It's 3:30pm, Jasper is finally sleeping, and so far the only chores I have managed to accomplish today are transporting the laundry from the drier to the bed and trimming 3 of Jasper's fingernails. Jasper coincidentally has managed to cut himself twice on the face today with his other nails. So, what am I doing writing instead of trimming the rest or putting away laundry? Well, this once neat-freak girl has learned that chaos is a neccessary aspect of motherhood. I have relaxed about the state of my home a little (and luckily my husband has picked up many of the areas where I slack off!) since Jasper came along. Now, when he sleeps, I divide my time between what has to get done and what I would like to do for myself. So right now, I am stealing a little time before he wakes to bring you other such revelations and changes from the past couple of weeks.
Another thing I have discovered recently is that Jasper continually rocks my world more and more every day. I keep reaching new plateaus of thinking I couldn't possibly love being his mama any more than I already do, and then he comes up with some new coo or new way of interacting with me that bursts my heart open even more. He is amazing. He LOVES talking, especially when he is getting his diaper changed. He looks me right in the eye as he gurgles and says, "A-Gooooo, ooo-aaahh," but, with the sweet intent expression on his face, it seems like he is saying the most important thing in the world. Then his eyes stray to the ceiling fan and he spends several minutes enthusiastically chattering away and laughing in it's direction. I do believe the ceiling fan is his best friend.

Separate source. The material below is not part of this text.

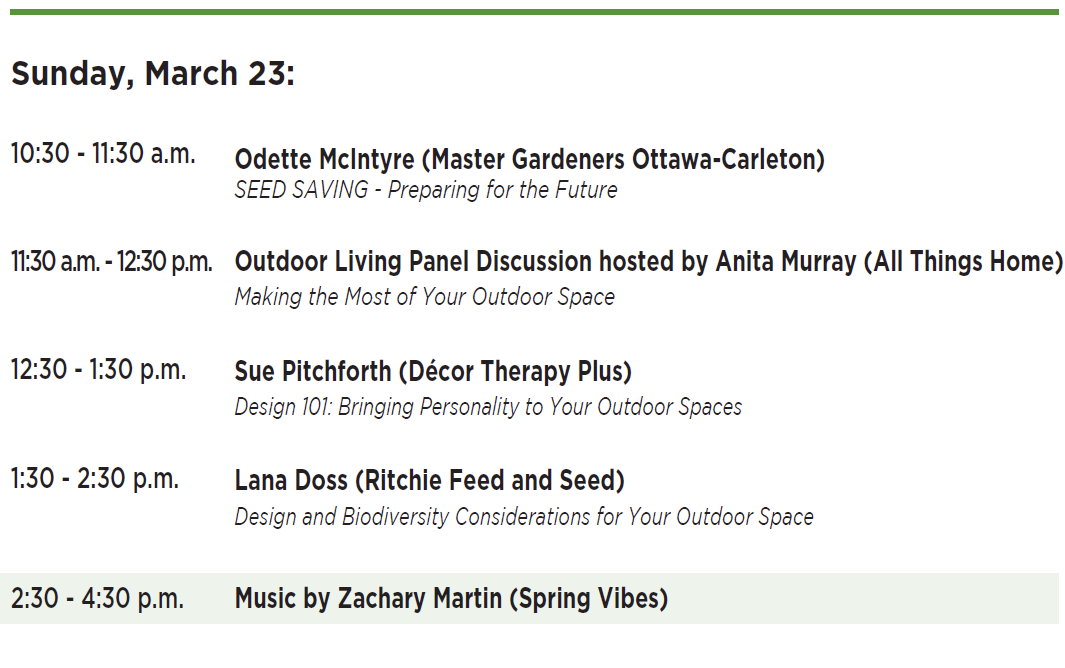Click the Décor Therapy Plus text
1065x668 pixels.
[516, 372]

Jasper loves being social. We went to a crowded holiday party at a friend's house just before Christmas. He wore this outfit:
and was thus the hit of the party, especially with the ladies. Seriously, he stayed up way past his bedtime and didn't have his usual evening meltdown. He was loving it. Until the car-ride home, during which he wailed the entire way. Poor little dude. I think we were all a little stressed.
Jasper had his first overnight trip on the winter solstice. We stayed in a nice rustic cabin in a campground on the Oregon coast. It was such a lovely time with just the three of us. Beautiful and sweet. It was nice to break up our routine a little bit and be in a new environment. But, of course, Jasper cried A LOT throughout the morning. Poor little dude.
Jasper is now 12 weeks old and is weighing in at 15 pounds and 1 ounce as of this morning. My latest revelation is that it is time for me to stop trying to stuff him into my favorite 0-3 month clothes. They are just too tight! He is growing up (and out). It is time I accepted this and allow him to wear exclusively the roomier 3-6 month clothes. His developmental changes are speeding up too. Jasper still doesn't love floor time. He manages to enjoy it for a few minutes at a time. And he especially doesn't love tummy time, which he can only stand for less than a minute at a time.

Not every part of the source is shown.